Version 1.0, 1-10-2025

# **4. Skript: Übersetzung der Stellungnahmen**

**Annahmen und Voraussetzungen**

- Übersetzung des Text in der Spalte "Bemerkung"
- Falls von der Aggregierung her durchgestrichener Text als unicode Text codiert wurde, wird dieser durchgestrichene Text NICHT übersetzt

**Skript läuft in Azure Machine Learning Studio Empfohlene Compute-Umgebung: 16 Kerne, 64 GB RAM, 400 GB Festplatte (CPU) Kernel: Python 3.10 SDK v2**

**1. Zelle: Installationen von zusätzlichen Libraries**

In [None]:
%pip install langdetect transformers nltk sentencepiece ipywidgets torch openpyxl
%pip install pandas==2.1.1 numpy==1.26.2

**2. Zelle: Imports, define parameters, set hardcoded information**

In [None]:
# 28.3.2025: with folder handling and strikethrough handling WORKS;
# strikethrough handling während Übersetzung: Sätze mit Strikethrough werden NICHT übersetzt
# choose languages at the beginning

import pandas as pd
from transformers import MarianMTModel, MarianTokenizer
from langdetect import detect
import time
import os
import nltk
from nltk.tokenize import sent_tokenize, LineTokenizer
nltk.download('punkt_tab')
print ("nltk ok")
import math
import torch
import re

#chose input file
INPUTFILE = "/YOUR/INPUT/FOLDER/PATH/HERE/FILE.XLSX"

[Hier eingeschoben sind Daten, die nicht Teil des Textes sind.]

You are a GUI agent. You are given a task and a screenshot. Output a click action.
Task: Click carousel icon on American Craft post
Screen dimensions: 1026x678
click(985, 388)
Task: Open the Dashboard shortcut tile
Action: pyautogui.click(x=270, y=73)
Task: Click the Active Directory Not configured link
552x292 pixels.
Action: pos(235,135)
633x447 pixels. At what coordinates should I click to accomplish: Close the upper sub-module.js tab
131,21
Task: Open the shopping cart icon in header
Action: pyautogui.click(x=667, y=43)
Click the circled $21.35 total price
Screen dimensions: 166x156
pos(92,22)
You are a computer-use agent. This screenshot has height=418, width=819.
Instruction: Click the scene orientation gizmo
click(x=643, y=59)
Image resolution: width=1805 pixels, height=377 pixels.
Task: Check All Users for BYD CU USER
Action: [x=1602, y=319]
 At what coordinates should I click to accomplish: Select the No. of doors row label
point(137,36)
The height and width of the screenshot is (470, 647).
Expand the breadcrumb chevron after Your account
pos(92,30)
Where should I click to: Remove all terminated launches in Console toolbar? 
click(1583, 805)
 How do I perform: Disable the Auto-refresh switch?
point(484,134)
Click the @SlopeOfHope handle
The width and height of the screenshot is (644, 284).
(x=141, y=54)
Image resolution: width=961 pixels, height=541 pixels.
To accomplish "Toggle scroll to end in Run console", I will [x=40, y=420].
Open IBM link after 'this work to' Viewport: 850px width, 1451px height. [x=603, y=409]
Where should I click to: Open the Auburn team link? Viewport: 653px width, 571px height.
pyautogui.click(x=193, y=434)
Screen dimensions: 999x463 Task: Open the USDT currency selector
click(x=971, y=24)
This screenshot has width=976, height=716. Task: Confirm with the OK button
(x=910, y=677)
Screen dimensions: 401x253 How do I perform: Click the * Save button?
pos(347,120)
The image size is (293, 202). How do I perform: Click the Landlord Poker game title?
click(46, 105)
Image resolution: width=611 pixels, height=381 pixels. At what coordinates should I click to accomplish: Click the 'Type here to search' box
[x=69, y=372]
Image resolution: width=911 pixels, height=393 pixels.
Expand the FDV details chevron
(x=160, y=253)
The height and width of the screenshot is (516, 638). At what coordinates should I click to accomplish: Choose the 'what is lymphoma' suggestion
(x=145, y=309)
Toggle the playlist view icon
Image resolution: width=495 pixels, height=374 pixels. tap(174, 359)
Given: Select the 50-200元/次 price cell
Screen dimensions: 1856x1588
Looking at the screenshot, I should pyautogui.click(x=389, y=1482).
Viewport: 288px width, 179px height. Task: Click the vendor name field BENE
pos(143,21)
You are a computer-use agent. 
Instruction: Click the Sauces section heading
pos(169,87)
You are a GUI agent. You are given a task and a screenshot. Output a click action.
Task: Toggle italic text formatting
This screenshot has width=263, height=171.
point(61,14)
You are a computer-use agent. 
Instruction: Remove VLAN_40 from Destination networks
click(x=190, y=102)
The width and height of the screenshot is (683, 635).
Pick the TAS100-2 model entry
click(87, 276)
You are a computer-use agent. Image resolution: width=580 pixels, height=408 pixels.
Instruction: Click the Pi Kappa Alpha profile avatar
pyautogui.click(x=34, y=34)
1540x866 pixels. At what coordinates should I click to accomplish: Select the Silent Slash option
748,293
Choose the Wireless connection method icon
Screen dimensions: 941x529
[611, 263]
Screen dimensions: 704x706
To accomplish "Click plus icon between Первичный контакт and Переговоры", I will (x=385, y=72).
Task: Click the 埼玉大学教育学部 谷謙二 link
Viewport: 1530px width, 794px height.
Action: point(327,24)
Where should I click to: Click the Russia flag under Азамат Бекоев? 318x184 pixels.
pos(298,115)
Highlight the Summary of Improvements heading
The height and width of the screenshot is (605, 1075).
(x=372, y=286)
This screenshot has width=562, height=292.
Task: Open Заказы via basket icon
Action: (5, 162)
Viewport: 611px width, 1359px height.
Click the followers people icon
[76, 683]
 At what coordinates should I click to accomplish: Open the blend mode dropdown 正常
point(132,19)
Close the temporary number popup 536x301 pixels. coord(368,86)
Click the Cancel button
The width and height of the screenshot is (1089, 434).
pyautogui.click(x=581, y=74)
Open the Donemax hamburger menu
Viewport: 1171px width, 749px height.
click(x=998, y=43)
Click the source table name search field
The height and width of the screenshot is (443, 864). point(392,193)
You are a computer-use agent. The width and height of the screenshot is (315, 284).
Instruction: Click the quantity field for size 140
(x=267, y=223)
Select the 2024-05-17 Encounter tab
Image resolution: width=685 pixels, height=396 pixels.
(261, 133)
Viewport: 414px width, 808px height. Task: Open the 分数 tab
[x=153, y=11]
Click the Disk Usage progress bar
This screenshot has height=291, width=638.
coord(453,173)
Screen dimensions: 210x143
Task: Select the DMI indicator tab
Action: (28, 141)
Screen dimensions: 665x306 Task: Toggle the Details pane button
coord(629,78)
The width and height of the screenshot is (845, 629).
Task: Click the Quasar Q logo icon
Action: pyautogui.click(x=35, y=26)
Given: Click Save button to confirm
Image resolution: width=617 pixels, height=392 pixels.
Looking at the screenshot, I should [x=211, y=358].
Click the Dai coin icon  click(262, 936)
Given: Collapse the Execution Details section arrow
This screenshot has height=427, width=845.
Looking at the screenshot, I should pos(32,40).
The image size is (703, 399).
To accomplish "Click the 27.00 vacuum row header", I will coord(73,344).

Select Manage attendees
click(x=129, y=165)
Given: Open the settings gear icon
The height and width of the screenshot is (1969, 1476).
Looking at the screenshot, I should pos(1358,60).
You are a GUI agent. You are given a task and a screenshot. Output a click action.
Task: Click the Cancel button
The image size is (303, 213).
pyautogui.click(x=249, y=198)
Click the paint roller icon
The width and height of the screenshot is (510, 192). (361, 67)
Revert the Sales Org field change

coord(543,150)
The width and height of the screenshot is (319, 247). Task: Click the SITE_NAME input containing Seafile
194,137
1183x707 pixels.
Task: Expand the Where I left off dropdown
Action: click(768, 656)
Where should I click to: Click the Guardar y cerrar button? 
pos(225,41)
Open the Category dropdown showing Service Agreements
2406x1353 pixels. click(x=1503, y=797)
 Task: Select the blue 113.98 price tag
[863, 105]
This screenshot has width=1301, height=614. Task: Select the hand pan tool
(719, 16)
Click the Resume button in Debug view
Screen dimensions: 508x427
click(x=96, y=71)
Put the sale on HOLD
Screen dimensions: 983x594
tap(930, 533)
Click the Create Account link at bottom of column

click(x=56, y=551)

# define temporary directory for translations:
output_dir = "/YOUR/TEMPORARY/DIRECTORY/PATH/HERE/"
#os.makedirs(output_dir, exist_ok=True)

# choose source and target language below (src/tgt_lang="fr/de/en/it")
SRC_LANG = "fr"
TGT_LANG = "de"

# Path and filename for final file
COMBINED_FILE = f'/YOUR/OUTPUT/PATH/HERE_{SRC_LANG}_to_{TGT_LANG}.xlsx'


**3. Zelle: Hauptskript**

In [None]:
if torch.cuda.is_available():  
    dev = "cuda"
else:  
    dev = "cpu" 
device = torch.device(dev)
print(device)

start_time = time.time()  # Record start time
print(start_time)

# detect language and proceed if corresponds to defined source_language
def is_language(text, source_language=SRC_LANG):
    try:
        return detect(text) == source_language
    except:
        return False

def remove_language_tags(text):
    # This pattern will match <any_characters> including arrows
    pattern = r'(?:<[a-z]{2}/\d{2}/|<de>|<de→|de→|<de >|de>|<fr>|<fr→|fr→|<fr >|fr>|<it>|<it→|it→|<it >|it>|<en>|<en→|en→|<en >|en>|<[a-z]{2}[^>]*>)'  # Catches any other 2-letter language tags
    return re.sub(pattern, '', text).strip()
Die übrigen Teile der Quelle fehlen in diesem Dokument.